September 27, 2010: Brandon Rhode is executed in Georgia. His eyes remain wide open. Doubts are raised over the way sodium thiopental was administered.

Dr Mark Heath declares in an affidavit: “If the thiopental was inadequately effective Mr. Rhode’s death would certainly have been agonizing,” he declared. “There is no dispute that the asphyxiation caused by pancuronium and the caustic burning sensation caused by potassium would be agonizing in the absence of adequate anesthesia.”

2) JEFFREY LANDRIGAN

October 10, 2010: It takes several minutes for Jeffrey Landrigan to die. He is executed with sodium thiopental sold by the fly-by-night British drug company Dream Pharma. It appeared the anaesthetic may not have worked. It took over 10 minutes for him to be pronounced dead.

3) EMANUEL HAMMOND

January 27, 2011: Emanuel Hammond is executed. Hammond closes his eyes, and then re-opens them later. Three witnesses expressed concern. Professor Sheri Johnson, who watched particularly intently because she knew there were doubts over the British thiopental’s efficacy, said “he closed his eyes perhaps ten seconds after the drugs started. But then, some time later, he opened them again”. Professor Johnson added that this was quite unlike three thiopental executions she had seen before, when the prisoners closed their eyes very quickly and remained “totally still”, apparently in a coma. Josh Green, a reporter with the Gwinnett Daily Post, confirms that Hammond first closed, and then re-opened his eyes some time after receiving the thiopental, while Jill Rand, a Florida nurse who became Hammond’s pen friend, said she saw him move his lips.

4) EDDIE DUVAL POWELL

June 15 2011: Eddie Duval Powell is executed by lethal injection in Alabama. Powell closes his eyes. He then opens them again later. Seemingly confused and startled, he jerked his head to one side and began breathing heavily, his chest rose and contracted.

5) ROY BLANKENSHIP

June 23, 2011: Roy Willard Blankenship is put to sleep by sodium thiopental, but dies with his eyes wide open. In a sworn affidavit, Dr David Waisel, an Associate Professor of Anaesthesia at Harvard Medical School, states: “…I can say with certainty that Mr. [Roy] Blankenship was inadequately anesthetized and was conscious for approximately the first three minutes of the execution and that he suffered greatly."
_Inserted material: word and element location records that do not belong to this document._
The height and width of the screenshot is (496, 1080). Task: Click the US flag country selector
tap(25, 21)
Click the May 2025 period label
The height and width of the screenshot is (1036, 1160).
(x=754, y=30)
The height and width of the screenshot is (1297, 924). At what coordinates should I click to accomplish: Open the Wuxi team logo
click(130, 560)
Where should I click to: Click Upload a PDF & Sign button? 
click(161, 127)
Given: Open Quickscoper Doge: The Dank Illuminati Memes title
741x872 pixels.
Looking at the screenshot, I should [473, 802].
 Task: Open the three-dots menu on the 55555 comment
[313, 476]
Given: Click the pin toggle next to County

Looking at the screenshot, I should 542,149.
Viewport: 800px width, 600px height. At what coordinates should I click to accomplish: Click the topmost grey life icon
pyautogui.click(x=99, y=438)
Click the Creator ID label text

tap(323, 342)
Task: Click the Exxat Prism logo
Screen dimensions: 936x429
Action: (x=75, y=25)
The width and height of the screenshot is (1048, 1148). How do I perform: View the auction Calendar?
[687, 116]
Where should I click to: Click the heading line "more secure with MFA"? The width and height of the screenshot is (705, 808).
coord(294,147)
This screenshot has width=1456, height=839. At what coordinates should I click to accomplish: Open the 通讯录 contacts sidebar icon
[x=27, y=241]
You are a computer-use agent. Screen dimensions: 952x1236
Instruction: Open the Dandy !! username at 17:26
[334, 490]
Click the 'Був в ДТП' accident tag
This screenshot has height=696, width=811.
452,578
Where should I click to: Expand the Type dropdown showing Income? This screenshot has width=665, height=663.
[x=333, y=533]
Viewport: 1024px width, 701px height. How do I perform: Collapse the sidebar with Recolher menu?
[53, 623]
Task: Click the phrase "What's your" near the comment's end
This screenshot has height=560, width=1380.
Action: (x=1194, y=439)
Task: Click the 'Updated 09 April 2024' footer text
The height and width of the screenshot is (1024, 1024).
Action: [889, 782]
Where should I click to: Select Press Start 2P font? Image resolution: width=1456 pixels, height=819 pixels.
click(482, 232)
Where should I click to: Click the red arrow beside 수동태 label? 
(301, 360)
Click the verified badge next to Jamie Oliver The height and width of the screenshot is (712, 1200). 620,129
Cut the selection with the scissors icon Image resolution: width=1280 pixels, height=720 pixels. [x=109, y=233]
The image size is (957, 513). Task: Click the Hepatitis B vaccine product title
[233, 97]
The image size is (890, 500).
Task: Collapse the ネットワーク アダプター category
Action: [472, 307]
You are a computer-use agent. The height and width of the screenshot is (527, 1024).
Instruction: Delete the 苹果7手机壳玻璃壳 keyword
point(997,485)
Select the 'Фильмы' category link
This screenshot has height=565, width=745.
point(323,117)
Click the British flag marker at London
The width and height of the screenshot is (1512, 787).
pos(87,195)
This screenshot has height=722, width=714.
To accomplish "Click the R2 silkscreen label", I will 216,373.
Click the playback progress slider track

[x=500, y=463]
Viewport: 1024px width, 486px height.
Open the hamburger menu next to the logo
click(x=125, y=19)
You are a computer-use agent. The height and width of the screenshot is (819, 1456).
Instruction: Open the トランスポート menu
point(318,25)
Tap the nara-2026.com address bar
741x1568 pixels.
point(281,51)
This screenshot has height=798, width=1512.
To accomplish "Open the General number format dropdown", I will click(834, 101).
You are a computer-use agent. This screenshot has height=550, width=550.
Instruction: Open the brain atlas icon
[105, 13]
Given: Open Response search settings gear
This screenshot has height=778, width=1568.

To learn how healthcare professionals can help stop execution by lethal injection please contact Maya Foa.

Dr David Nicholl, a British neurologist who has taken legal action against the use of the sedative pentobarbital, said: "The medical profession has already been quite explicit that pentobarbital has no role in executions. The use of this drug – which should only be used in an intensive care-type setting with full anaesthetic support – is nothing short of barbaric, and has resulted in botched executions.

Tineke Harris, Legal Director at Reprieve, said: “The idea that there is somehow a ‘humane’ way of executing people is one of the most dangerous myths surrounding the death penalty. Despite its quasi-medical appearance, the lethal injection procedure used in the US carries a high risk of causing serious pain and suffering to the prisoner. If the anaesthetic fails – as seems to happen far too often – the person being executed will remain conscious, but paralysed, as the final, excruciatingly painful injection is administered. Doctors, nurses and all other healthcare professionals must take a stand against the sham medical procedure that is lethal injection. We have seen before how much weight their words and action can carry – with their help, we can put a stop to it.”